┏━━

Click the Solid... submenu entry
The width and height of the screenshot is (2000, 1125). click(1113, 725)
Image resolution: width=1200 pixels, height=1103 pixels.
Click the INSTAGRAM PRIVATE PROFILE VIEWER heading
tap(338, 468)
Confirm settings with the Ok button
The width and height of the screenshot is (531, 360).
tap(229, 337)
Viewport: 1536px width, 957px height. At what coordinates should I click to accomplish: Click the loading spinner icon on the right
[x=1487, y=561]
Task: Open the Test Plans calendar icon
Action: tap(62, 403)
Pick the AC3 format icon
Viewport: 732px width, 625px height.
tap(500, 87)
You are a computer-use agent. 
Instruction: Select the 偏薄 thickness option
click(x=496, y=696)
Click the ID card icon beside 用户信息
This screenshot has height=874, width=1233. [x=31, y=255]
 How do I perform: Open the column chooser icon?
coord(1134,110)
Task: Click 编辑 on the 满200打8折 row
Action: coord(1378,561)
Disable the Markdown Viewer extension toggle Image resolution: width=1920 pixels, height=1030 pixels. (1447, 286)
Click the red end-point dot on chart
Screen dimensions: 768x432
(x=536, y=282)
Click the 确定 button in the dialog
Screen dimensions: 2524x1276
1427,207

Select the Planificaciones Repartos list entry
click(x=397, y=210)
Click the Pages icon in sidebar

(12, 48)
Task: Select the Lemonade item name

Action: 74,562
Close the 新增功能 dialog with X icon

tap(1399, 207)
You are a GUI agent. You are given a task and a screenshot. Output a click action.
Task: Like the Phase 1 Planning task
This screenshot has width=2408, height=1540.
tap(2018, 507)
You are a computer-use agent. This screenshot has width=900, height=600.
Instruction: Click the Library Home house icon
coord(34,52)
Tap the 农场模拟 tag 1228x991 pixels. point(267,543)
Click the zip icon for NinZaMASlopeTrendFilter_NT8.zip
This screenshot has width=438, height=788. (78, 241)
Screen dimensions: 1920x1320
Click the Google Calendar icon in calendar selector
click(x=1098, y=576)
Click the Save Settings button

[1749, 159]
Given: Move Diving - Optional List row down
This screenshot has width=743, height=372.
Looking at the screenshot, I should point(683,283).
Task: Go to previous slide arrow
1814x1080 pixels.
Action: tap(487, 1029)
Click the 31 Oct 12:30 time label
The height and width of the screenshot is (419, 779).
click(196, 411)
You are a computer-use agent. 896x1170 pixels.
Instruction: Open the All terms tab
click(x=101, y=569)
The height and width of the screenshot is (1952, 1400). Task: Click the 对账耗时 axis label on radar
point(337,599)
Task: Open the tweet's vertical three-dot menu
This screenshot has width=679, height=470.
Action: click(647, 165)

┗━━

Task objective>
Rewrite the listing above as a JSON array of strings, one string per line. Leave out the blank lines.

Answer to this exercise>
[
  "Click the Solid... submenu entry",
  "The width and height of the screenshot is (2000, 1125). click(1113, 725)",
  "Image resolution: width=1200 pixels, height=1103 pixels.",
  "Click the INSTAGRAM PRIVATE PROFILE VIEWER heading",
  "tap(338, 468)",
  "Confirm settings with the Ok button",
  "The width and height of the screenshot is (531, 360).",
  "tap(229, 337)",
  "Viewport: 1536px width, 957px height. At what coordinates should I click to accomplish: Click the loading spinner icon on the right",
  "[x=1487, y=561]",
  "Task: Open the Test Plans calendar icon",
  "Action: tap(62, 403)",
  "Pick the AC3 format icon",
  "Viewport: 732px width, 625px height.",
  "tap(500, 87)",
  "You are a computer-use agent. ",
  "Instruction: Select the 偏薄 thickness option",
  "click(x=496, y=696)",
  "Click the ID card icon beside 用户信息",
  "This screenshot has height=874, width=1233. [x=31, y=255]",
  " How do I perform: Open the column chooser icon?",
  "coord(1134,110)",
  "Task: Click 编辑 on the 满200打8折 row",
  "Action: coord(1378,561)",
  "Disable the Markdown Viewer extension toggle Image resolution: width=1920 pixels, height=1030 pixels. (1447, 286)",
  "Click the red end-point dot on chart",
  "Screen dimensions: 768x432",
  "(x=536, y=282)",
  "Click the 确定 button in the dialog",
  "Screen dimensions: 2524x1276",
  "1427,207",
  "Select the Planificaciones Repartos list entry",
  "click(x=397, y=210)",
  "Click the Pages icon in sidebar",
  "(12, 48)",
  "Task: Select the Lemonade item name",
  "Action: 74,562",
  "Close the 新增功能 dialog with X icon",
  "tap(1399, 207)",
  "You are a GUI agent. You are given a task and a screenshot. Output a click action.",
  "Task: Like the Phase 1 Planning task",
  "This screenshot has width=2408, height=1540.",
  "tap(2018, 507)",
  "You are a computer-use agent. This screenshot has width=900, height=600.",
  "Instruction: Click the Library Home house icon",
  "coord(34,52)",
  "Tap the 农场模拟 tag 1228x991 pixels. point(267,543)",
  "Click the zip icon for NinZaMASlopeTrendFilter_NT8.zip",
  "This screenshot has width=438, height=788. (78, 241)",
  "Screen dimensions: 1920x1320",
  "Click the Google Calendar icon in calendar selector",
  "click(x=1098, y=576)",
  "Click the Save Settings button",
  "[1749, 159]",
  "Given: Move Diving - Optional List row down",
  "This screenshot has width=743, height=372.",
  "Looking at the screenshot, I should point(683,283).",
  "Task: Go to previous slide arrow",
  "1814x1080 pixels.",
  "Action: tap(487, 1029)",
  "Click the 31 Oct 12:30 time label",
  "The height and width of the screenshot is (419, 779).",
  "click(196, 411)",
  "You are a computer-use agent. 896x1170 pixels.",
  "Instruction: Open the All terms tab",
  "click(x=101, y=569)",
  "The height and width of the screenshot is (1952, 1400). Task: Click the 对账耗时 axis label on radar",
  "point(337,599)",
  "Task: Open the tweet's vertical three-dot menu",
  "This screenshot has width=679, height=470.",
  "Action: click(647, 165)"
]